## [Objectives]
1: In the biography of Gloria Ai, where was she born?
2: Continue the biography of Gloria Ai from its last sentence.

## [Document text]
___

Ai Cheng (; born 15 February 1987), known professionally as Gloria Ai, is a Chinese bilingual business anchorwoman. She is the founder of iAsk Media, Venture Partner at SAIF Partners. Started her own business, iAsk Media, since 2014, focus on shows interviewing people made great contributions to the world. She was awarded as Global Shapers from World Economic Forum and Forbes 30 Under 30 Asia from Forbes.

Early life 
Ai was born in Huangshan, Anhui province in 1987.  She then went on to Beijing, and later Boston to study. Upon graduation from Harvard, she became a New York-based business commentator for China Central Television before returning to China and founded iAsk Media.

Career 
Prior to Ai's entrepreneurial ventures, she was a business commentator at China Central Television Business Channel in New York and an Investment Policy Consultant at the International Finance Corporation in Washington D.C.

Ai started her own company iAsk Media in 2014 as founder and host. In 2016, Ai joined SAIF Partners in 2016 as Venture Partner.

Education 
Ai graduated from the Harvard Kennedy School with a master's degree in Business and Government Policy, during which she served as the President of Media Group at Harvard Kennedy School. She previously obtained a master's degree in International Communications from Peking University, during which she served as the President of Nanyan Radio Station of Peking University Graduate School. Ai earned her BA degree from Communication University of China, during which she served as Chief Editor of University Newspaper of Communication University of China.

___

## [Given information]

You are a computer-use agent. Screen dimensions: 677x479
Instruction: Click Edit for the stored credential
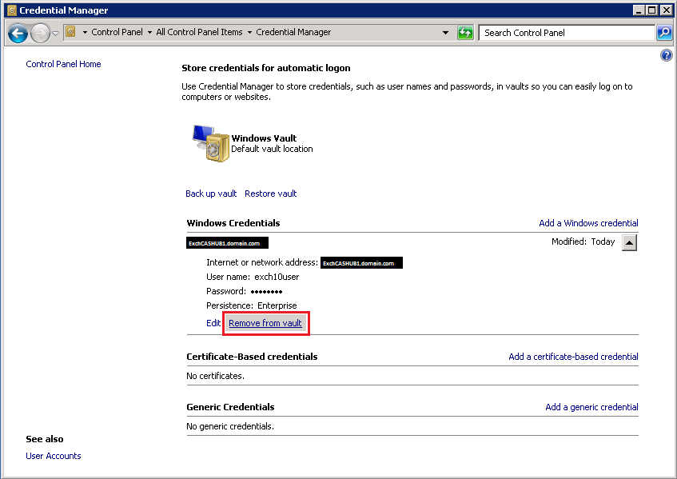(x=213, y=323)
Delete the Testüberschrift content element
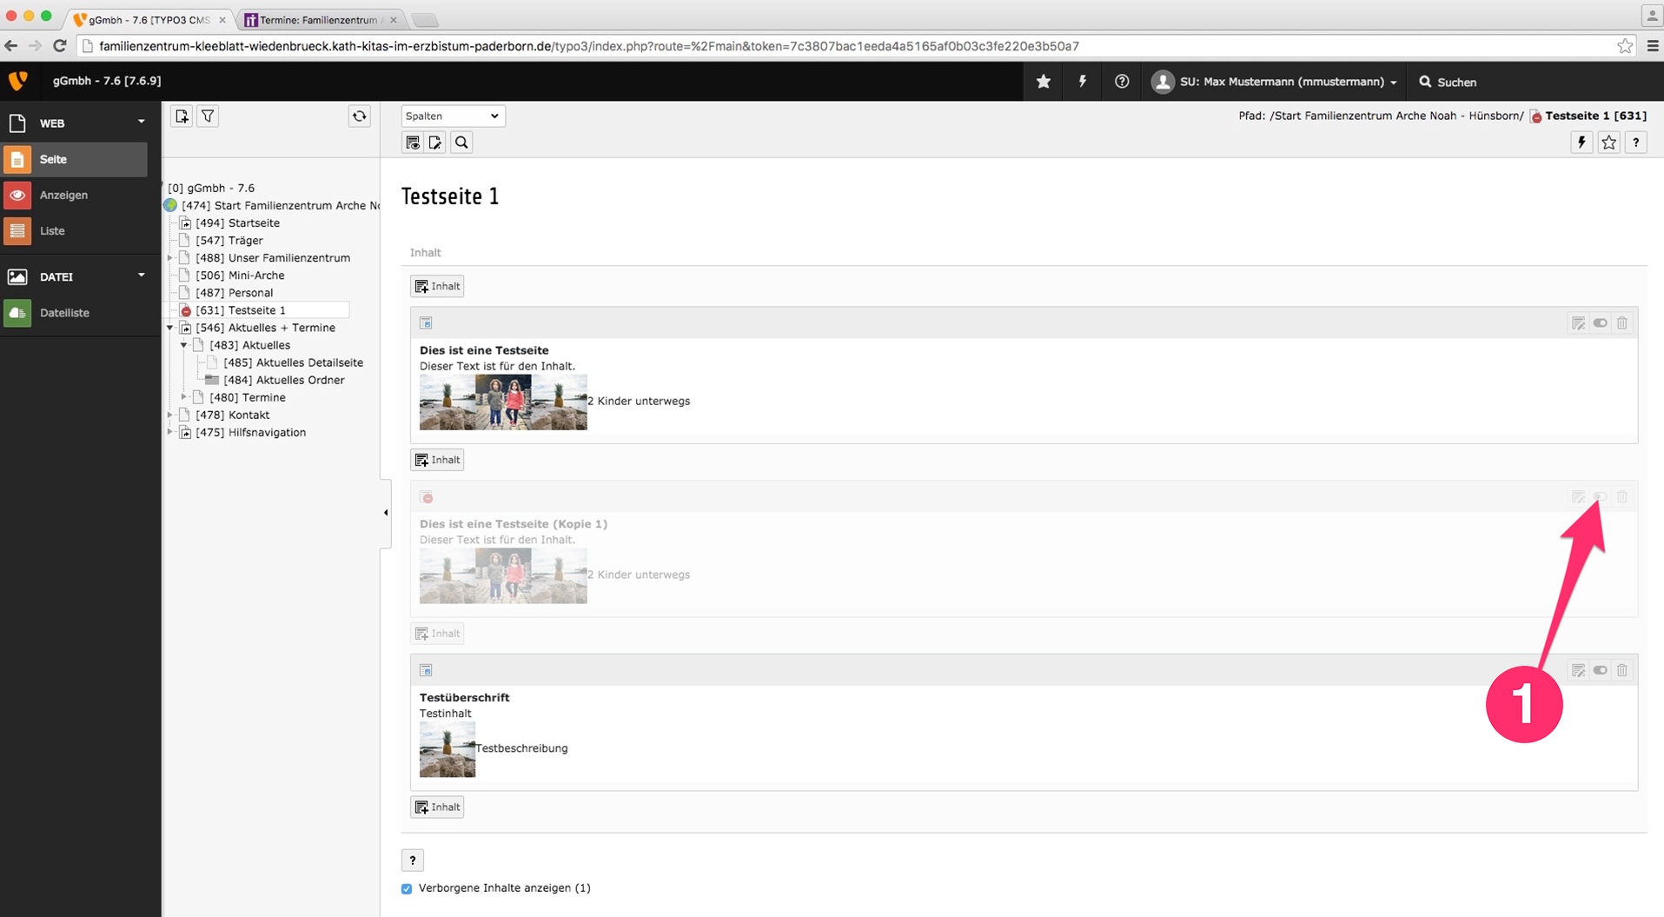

___

## [Answers for the tasks]
1: Huangshan, Anhui province

2:
Charity 
Ai is committed to support children and youth for a better life. She co-hosts the first nationally broadcast weekly program that raises funds for China's poorest children who live in over 100,000 villages below poverty line. She hosts another top nationally broadcast reality show You're Hired! which helps tens of millions of new graduates get their jobs.. She also founded the iAsk Red Charity. The charity hosted event in 2016 which gathered over 200 business leaders to support campaigns for a wide range of social NGOs, such as WABC for autistic children, SOS Children's Villages China for orphans and so on.

Books 
 How Not Letting Your Company Die For Startups (Chinese, ) published by CITIC Press in 2017.
 Common Sense of Entrepreneurship (Chinese,  ) published by CITIC Press in 2016.
 Struggle is a Faith (Chinese, ) published by China Friendship Press in 2015.

Honours and awards 
 2016, Forbes 30 Under 30 Asia by Forbes.
 The Global Shapers by World Economic Forum.
 2021, National Woman Pace-Setter.

References 

 Profile about Gloria Ai on Boao Forum website.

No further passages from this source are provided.